Visiting Research Fellow, Kroc Institute for International Peace Studies

Following Indonesian President Suharto’s resignation in May 1998, the archipelago experienced a series of sectarian conflicts, ethno-religious violence, and riots. Of all the communal conflicts that exploded in post-Suharto Indonesia, the Maluku upheavals in eastern Indonesia were the most disastrous, resulting in tens of thousands of deaths and thousands of injuries. About a third to half of the population was displaced, and countless properties were burnt down.

In the mid-2,000s, after thousands of Java-based militias came to Maluku, the conflict was transformed into a deadly large-scale war. The commanders of the Muslim jihadist groups described the Maluku strife as a holy war against the “evil efforts” of a U.S.-led Zionist-cum-Christian conspiracy. Moreover, some elites of the Maluku radical Christian groups depicted the violence in a similar bipolar manner, blaming state-backed policies that favored Muslim groups for the Christians’ loss of control over local cultural, political, and economic resources.
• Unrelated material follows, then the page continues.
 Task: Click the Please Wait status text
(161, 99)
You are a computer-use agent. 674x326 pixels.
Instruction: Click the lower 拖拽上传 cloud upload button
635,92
Sumanto spent 14 months conducting ethnographic fieldwork in the conflict zone of Ambon, the provincial capital of Maluku, from 2010 to 2011. In this lecture, he will examine how religious identities, teachings, doctrines, symbols, discourses, organizations and networks — from both Islam and Christianity — became among the contributing factors of the Maluku wars.
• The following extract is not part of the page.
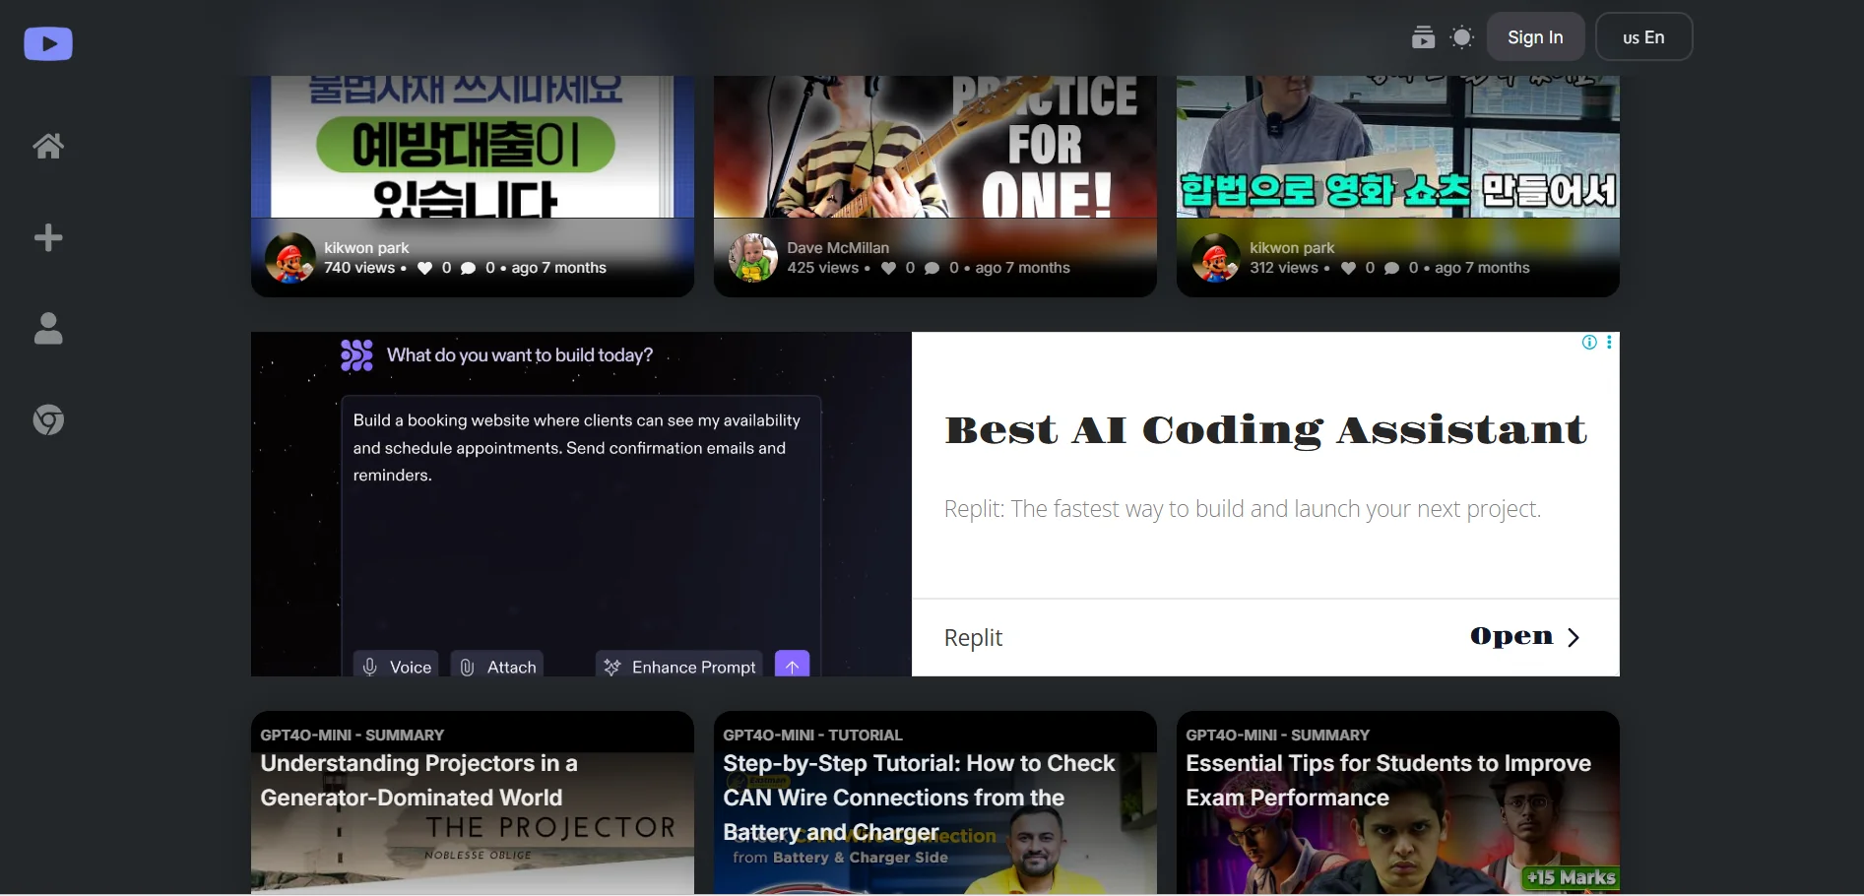Open the CAN Wire Connections tutorial card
In particular, he will focus on the complex roles played by Maluku’s and Ambon’s local religious actors, especially the religious militias, in initiating and intensifying the mass violence. He will highlight how Maluku militant religious leaders framed the violence and recruited and mobilized the masses in the combat zone, and how the local ordinary religious militias portrayed the wars and transformed their everyday experience. Finally, he will analyze the factors that contributed to the militancy and radicalism of the Muslim and Christian militias engaged in the warfare.

Sumanto is a cultural anthropologist who defended his doctoral dissertation at Boston University in spring 2012. At the Kroc Institute, he is developing his current research project: “Christian-Muslim Conflict and the Search for Postwar Peacebuilding on the Island of Ambon, Eastern Indonesia.”